#### PROVIDED RECORDS

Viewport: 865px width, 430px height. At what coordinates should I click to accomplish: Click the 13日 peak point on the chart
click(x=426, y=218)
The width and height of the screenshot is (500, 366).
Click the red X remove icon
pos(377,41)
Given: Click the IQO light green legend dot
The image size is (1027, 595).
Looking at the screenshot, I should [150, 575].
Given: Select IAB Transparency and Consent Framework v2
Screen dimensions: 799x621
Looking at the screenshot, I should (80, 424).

########

TASK PROMPT
The reply must consist solely of the lines from the one containing "Given: Select IAB" through the last line of the data, reproduced exactly.

OUTPUT OF THE TASK
Given: Select IAB Transparency and Consent Framework v2
Screen dimensions: 799x621
Looking at the screenshot, I should (80, 424).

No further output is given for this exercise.